The localization of NADPH oxidase and reactive oxygen species in in vitro-cultured Mesembryanthemum crystallinum L. hypocotyls discloses their differing roles in rhizogenesis

This work demonstrated how reactive oxygen species (ROS) are involved in the regulation of rhizogenesis from hypocotyls of Mesembryanthemum crystallinum L. cultured on a medium containing 1-naphthaleneacetic acid (NAA).
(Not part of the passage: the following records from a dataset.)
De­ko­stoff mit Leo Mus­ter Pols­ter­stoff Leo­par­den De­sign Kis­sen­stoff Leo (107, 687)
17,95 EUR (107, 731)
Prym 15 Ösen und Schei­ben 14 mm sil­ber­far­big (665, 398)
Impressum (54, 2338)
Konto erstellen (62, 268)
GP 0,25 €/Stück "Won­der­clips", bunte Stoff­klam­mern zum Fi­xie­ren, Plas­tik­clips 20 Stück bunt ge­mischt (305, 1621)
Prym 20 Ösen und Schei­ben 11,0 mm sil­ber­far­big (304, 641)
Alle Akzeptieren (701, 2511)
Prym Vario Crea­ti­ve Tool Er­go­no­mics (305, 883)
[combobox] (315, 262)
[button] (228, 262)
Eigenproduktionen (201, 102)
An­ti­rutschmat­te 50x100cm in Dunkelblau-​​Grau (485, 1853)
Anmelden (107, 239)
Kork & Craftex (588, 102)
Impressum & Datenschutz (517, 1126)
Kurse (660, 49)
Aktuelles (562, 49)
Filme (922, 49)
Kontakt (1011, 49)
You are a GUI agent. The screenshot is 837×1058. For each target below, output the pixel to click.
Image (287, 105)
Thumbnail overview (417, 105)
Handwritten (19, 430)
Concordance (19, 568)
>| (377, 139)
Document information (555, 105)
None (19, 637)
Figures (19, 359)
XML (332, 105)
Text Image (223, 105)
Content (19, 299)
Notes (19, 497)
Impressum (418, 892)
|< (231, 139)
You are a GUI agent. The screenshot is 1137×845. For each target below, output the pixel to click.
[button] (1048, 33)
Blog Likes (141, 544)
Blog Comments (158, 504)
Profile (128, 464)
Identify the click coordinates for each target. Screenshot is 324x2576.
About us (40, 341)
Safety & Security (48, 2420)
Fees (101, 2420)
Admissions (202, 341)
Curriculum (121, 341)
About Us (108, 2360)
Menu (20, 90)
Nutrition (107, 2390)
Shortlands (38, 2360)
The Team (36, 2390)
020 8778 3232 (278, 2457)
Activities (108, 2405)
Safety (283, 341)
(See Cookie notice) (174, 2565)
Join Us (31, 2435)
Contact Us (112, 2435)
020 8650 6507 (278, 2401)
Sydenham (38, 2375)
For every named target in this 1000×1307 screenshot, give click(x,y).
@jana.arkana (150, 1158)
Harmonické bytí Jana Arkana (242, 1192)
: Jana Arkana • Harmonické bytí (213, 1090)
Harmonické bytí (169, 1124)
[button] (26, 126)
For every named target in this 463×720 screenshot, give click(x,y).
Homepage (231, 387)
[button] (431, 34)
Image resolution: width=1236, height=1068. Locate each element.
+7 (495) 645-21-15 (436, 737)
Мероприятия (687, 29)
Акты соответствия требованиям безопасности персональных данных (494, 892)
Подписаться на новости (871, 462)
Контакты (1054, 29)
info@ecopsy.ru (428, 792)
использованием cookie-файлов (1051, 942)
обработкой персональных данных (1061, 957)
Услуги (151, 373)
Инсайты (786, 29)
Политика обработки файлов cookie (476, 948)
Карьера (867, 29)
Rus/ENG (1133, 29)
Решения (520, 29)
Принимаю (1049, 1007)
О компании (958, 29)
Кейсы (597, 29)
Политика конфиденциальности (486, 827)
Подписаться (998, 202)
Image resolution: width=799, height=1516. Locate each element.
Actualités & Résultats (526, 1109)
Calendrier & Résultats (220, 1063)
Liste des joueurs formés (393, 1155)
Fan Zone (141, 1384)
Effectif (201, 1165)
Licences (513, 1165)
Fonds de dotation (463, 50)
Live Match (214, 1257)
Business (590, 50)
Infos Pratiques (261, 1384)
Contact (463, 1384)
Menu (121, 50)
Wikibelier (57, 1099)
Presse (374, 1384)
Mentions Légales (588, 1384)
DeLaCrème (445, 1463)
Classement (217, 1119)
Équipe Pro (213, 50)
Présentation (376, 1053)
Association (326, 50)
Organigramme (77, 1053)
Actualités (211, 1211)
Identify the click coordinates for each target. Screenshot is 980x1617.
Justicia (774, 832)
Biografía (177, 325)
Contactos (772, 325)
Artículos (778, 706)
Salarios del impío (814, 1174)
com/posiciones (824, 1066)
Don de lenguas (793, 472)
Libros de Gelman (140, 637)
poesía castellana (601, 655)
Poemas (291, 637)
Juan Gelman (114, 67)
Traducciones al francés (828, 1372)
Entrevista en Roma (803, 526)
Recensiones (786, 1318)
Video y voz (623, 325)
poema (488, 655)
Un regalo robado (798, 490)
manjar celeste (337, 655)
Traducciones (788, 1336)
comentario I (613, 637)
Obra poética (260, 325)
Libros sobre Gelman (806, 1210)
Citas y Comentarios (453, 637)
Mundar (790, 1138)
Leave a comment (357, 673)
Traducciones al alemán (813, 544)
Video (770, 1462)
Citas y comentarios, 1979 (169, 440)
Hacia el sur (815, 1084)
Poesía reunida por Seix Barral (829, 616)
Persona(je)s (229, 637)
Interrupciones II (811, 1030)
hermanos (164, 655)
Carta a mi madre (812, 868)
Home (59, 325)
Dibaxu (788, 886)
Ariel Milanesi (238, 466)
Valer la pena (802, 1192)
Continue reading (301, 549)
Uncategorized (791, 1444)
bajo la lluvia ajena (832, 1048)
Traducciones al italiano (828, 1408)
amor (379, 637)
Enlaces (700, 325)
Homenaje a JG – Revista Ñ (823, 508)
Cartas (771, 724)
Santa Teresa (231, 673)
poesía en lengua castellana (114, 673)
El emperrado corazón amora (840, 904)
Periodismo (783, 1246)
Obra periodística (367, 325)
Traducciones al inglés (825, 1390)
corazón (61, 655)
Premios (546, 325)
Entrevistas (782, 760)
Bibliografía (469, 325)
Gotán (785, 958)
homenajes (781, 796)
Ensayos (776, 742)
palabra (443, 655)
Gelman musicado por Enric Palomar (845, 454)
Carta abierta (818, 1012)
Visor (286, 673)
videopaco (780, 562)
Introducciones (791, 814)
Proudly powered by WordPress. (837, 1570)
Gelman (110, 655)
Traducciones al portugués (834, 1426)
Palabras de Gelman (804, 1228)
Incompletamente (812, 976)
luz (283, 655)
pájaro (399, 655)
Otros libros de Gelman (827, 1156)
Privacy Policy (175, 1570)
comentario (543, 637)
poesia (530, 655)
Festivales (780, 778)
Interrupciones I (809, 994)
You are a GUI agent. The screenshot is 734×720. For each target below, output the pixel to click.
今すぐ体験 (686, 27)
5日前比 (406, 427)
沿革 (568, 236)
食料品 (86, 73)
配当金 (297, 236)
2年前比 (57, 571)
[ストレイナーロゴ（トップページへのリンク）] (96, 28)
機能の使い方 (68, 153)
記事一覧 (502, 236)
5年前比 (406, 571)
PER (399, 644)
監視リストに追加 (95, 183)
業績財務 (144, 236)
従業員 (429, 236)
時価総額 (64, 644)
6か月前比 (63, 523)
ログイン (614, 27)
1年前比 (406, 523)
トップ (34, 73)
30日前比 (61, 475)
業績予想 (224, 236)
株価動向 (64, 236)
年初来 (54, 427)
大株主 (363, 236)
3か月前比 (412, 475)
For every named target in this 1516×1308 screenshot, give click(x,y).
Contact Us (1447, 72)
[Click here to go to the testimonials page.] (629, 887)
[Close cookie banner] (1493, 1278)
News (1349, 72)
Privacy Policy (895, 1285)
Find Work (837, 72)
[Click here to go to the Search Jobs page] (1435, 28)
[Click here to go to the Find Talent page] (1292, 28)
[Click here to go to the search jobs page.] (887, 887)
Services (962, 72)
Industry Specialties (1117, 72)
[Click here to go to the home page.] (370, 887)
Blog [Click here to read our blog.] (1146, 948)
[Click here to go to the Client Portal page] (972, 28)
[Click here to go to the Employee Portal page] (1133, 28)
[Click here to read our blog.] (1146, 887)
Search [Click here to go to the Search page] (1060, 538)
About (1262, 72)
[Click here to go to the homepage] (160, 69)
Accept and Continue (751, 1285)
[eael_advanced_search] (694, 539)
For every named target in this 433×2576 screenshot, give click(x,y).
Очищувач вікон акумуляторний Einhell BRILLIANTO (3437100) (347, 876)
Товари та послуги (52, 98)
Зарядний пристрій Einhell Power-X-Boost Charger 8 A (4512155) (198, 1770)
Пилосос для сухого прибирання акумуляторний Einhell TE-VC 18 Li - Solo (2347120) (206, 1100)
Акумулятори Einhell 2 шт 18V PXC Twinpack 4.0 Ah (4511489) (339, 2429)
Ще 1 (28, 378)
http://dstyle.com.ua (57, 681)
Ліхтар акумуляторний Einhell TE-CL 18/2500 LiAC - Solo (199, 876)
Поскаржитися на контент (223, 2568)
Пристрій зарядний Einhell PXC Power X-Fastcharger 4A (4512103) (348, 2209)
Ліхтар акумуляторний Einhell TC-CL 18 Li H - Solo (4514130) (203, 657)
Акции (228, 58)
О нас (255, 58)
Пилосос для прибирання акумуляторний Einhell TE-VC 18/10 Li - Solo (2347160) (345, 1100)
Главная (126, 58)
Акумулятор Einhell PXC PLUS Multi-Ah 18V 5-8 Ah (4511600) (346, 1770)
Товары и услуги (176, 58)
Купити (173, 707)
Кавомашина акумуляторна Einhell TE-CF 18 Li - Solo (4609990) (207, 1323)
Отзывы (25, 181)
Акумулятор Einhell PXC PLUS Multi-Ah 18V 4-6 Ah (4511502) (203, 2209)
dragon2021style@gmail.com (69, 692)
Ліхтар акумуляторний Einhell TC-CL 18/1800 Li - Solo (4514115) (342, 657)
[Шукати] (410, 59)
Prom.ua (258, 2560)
The increase of NADPH oxidase activity was correlated with an increase of hydrogen peroxide (H(2)O(2)) content and induction of mitotic activity in vascular cylinder cells, leading to root formation from cultured hypocotyls. Diphenylene iodonium (DPI), an inhibitor of NADPH oxidase, inhibited H(2)O(2) production and blocked rhizogenesis. Ultrastructural studies revealed differences in H(2)O(2) localization between the vascular cylinder cells and cortex parenchyma cells of cultured explants. We suggest that NADPH oxidase is responsible for H(2)O(2) level regulation in vascular cylinder cells, while peroxidase (POD) participates in H(2)O(2) level regulation in cortex cells. Blue formazan (NBT) precipitates indicating superoxide radical (O(2) (•−)) accumulation were localized within the vascular cylinder cells during the early stages of rhizogenesis and at the tip of root primordia, as well as in the distal and middle parts of newly formed organs. 3,3′-diaminobenzidine (DAB) staining of H(2)O(2) was more intense in vascular bundle cells and in cortex cells. In newly formed roots, H(2)O(2) was localized in vascular tissue. Adding DPI to the medium led to a decrease in the intensity of NBT and DAB staining in cultured explants. Accumulation of O(2) (•−) was then limited to epidermis cells, while H(2)O(2) was accumulated only in vascular tissue. These results indicate that O(2) (•−) is engaged in processes of rhizogenesis induction involving division of competent cells, while H(2)O(2) is engaged in developmental processes mainly involving cell growth.